Supplied data —
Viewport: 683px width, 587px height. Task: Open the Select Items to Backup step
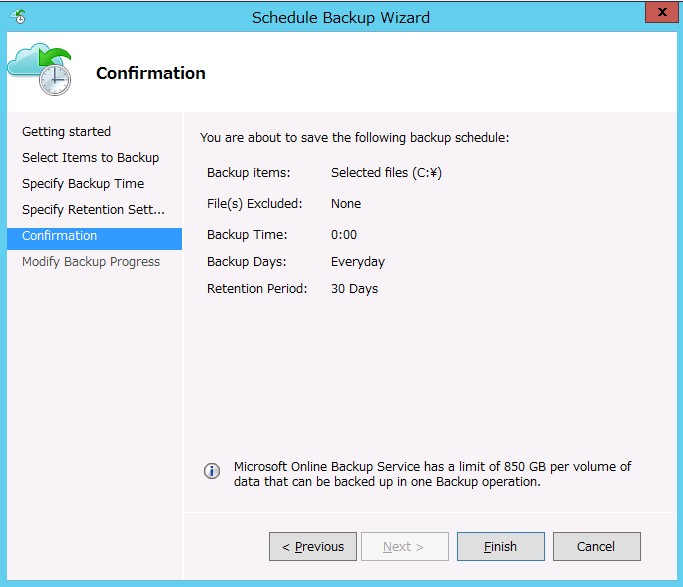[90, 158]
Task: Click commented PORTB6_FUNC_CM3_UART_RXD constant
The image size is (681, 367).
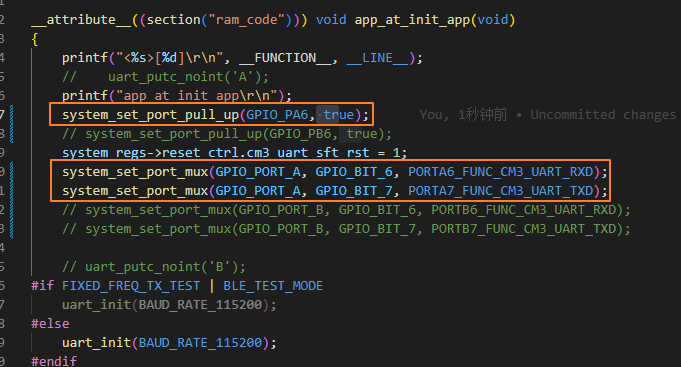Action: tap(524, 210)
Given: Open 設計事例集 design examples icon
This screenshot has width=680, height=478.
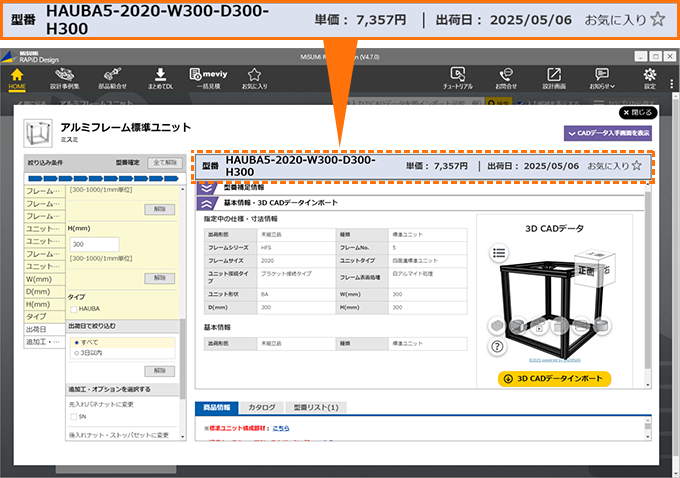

* * *

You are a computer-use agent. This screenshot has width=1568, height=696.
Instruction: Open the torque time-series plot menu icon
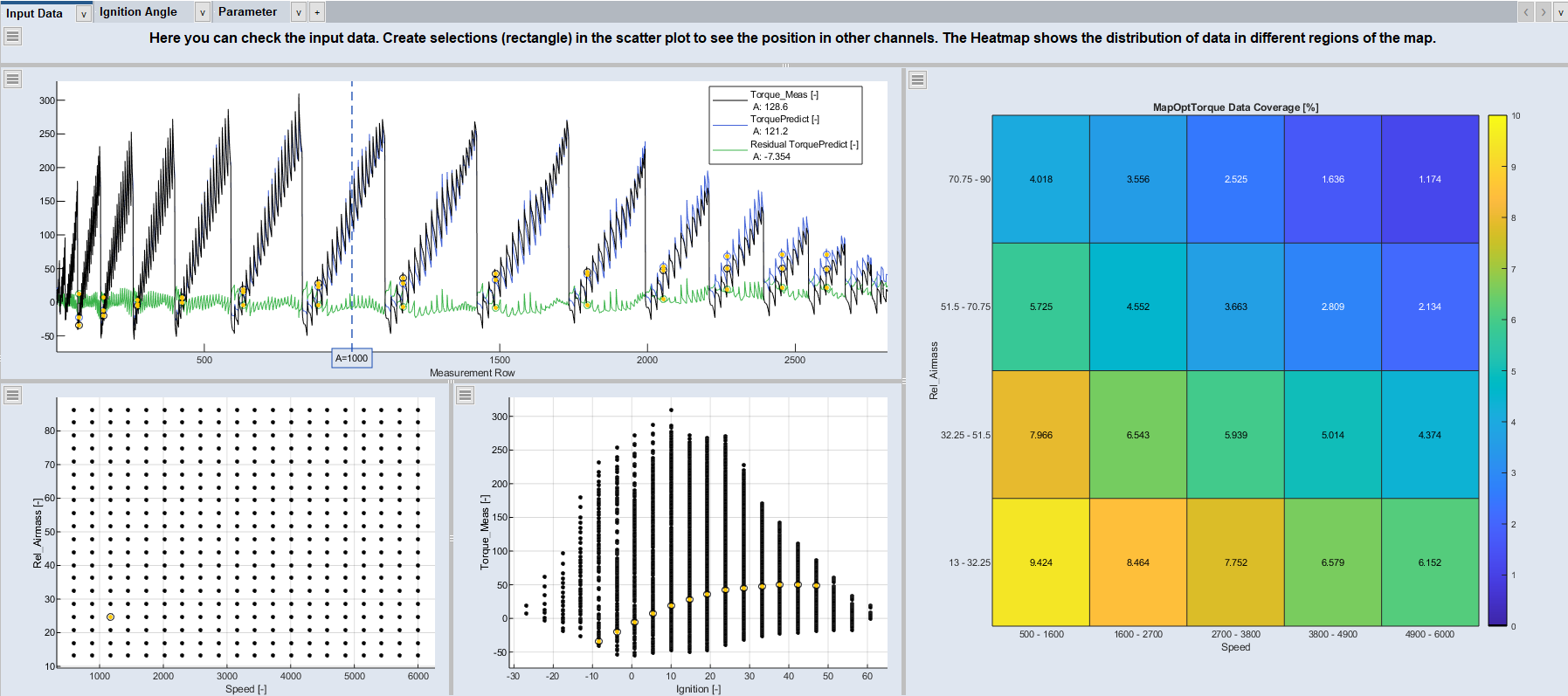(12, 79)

What to work on — Starting at the line containing "Viewport: 683px width, 587px" and stopping at the line containing "This screenshot has width=680, height=478.", output each line exactly as it appears above. Leave out the pictures.

Expected answer —
Viewport: 683px width, 587px height. Task: Open the Select Items to Backup step
[90, 158]
Task: Click commented PORTB6_FUNC_CM3_UART_RXD constant
The image size is (681, 367).
Action: tap(524, 210)
Given: Open 設計事例集 design examples icon
This screenshot has width=680, height=478.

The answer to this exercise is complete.